Both companies understand the barrier that finance plays in carbon forestry and allow landholders to overcome the complexity and initial financial barriers that traditionally may have stopped them.

CarbonCrop believes its technology helps simplify access to carbon markets and maximise carbon income. The approach from Tāmata Hauhā is a profit share arrangement where landholders provide the land and Tāmata Hauhā finances and delivers the planting of the new forest and all ongoing forest management activities. The partnership gives landowners a clear pathway to understanding and realising the potential of their land, with low up-front cost.

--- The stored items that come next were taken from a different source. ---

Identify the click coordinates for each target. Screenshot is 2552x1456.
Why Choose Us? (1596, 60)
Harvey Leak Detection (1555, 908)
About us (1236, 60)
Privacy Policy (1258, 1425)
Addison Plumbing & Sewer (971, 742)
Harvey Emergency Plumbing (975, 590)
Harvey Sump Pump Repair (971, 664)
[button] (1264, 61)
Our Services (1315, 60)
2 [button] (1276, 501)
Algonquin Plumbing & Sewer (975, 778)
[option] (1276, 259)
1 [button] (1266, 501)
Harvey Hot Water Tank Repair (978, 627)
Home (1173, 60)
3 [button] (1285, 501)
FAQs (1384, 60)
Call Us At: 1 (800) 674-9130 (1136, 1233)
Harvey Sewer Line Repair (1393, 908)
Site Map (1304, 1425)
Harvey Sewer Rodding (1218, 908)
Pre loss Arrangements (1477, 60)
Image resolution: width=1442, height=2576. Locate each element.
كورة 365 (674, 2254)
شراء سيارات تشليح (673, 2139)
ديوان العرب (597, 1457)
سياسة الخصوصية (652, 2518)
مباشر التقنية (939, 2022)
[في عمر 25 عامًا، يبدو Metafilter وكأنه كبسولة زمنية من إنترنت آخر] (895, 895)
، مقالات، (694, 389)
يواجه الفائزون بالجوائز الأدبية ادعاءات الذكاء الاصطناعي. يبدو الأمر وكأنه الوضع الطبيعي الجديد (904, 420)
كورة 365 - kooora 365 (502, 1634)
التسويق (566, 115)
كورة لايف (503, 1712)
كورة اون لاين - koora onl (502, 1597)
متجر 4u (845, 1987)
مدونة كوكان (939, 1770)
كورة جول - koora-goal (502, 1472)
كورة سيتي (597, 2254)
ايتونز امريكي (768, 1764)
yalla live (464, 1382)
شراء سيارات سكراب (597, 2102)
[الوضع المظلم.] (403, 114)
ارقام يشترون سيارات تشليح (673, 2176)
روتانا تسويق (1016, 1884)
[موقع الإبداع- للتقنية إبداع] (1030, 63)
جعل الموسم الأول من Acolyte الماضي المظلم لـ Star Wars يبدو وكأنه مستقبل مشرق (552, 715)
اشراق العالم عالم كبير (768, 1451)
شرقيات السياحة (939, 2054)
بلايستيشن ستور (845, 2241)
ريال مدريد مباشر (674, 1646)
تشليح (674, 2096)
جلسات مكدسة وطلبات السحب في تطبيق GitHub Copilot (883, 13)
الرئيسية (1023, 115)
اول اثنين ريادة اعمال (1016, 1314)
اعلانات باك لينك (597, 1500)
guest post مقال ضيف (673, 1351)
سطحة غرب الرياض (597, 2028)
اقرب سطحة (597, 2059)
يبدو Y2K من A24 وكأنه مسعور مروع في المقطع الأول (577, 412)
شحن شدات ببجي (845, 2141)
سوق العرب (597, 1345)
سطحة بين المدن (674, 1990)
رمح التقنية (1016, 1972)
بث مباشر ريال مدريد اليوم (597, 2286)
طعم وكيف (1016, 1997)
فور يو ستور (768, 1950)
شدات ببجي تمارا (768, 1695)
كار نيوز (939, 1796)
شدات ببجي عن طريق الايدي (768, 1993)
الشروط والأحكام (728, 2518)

“Landowners restoring native and biodiverse forests – the forests we most want to encourage – face significant challenges in leveraging carbon markets and incentives. Native forests currently make up only around 17% of the forest in the ETS. Working together with Tāmata Hauhā we can change this,” Mr Butcher said.

The partnership will also help address the challenge of access. Māori land is often in more remote areas making access and health and safety more difficult.

CarbonCrop leverages a combination of data, AI, satellite imagery, and automation to enable scalable monitoring and verification of carbon removals across extensive areas of mixed-species, biodiverse forests.